1.大学教育の質的転換を図るための改革行動について認識を深めることができた

(達成度100%)

2.アクティブ・ラーニングや教学マネジメントについての取組みや方向性を把握することができた

(達成度93%)

3.ICTを活用するにあたって向き合わなければならない人的・組織的課題を認識することができた

(達成度89%)

―施設見学―

 昼の休憩時間に設定した雄飛館ラーニングコモンズ見学には全員が参加し、分科会終了後にオプションで実施した神山天文台見学には20名の参加があった。
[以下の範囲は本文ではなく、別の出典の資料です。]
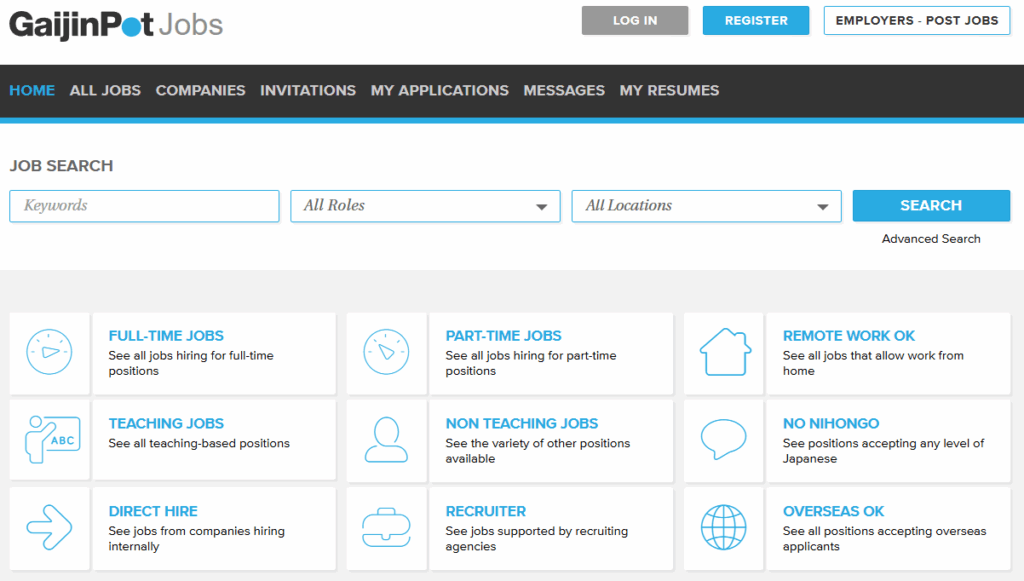
Task: Click the briefcase icon for Recruiter
Action: 386,527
参加者からは、Webなどで施設の紹介はなされているが実際に見学することで理解が深まったなどの意見があった。

―総括―

「教育の質的転換とICT活用の戦略」

井端 正臣 氏 (私立大学情報教育協会事務局長)

 本協会事務局長より、教員による一方的授業から学生の主体性を引出し、伸ばす能動的学修に転換していくことの重要性、ICTを活用した教育改善の視点を明示し、全学的に展開していくために教学マネジメントにICTを戦略的に活用していく方向性として、入学から卒業までの情報を学内サイトに掲示し危機意識の共有化、学内サイトによるカリキュラムマップ、カリキュラムツリーの可視化、eシラバスによる教員相互の点検、ICTを活用した学修行動の把握、学修ポートフォリオと学修到達度を組み合わせた教学IRシステムによる教育プログラムの点検・分析による内部質保証の改善、学内サイトで学生と教職員間で意見交流する教学マネジメント体制について本協会の調査結果をもとに紹介された。

―おわりに―

 教育の質的転換を図るための改革行動には様々な角度から取組むことが求められ、特に今回のテーマである「アクティブ・ラーニング」及び「教学マネジメント」については、学修環境の構築や学修成果の可視化等、教職協働によるICTの活用が必須である。参加者には今回紹介をした取組みについて、自大学へのこれからの取組みに、是非役立てて頂きたい。また、取り組みの結果について、その成果や効果を紹介願いたい。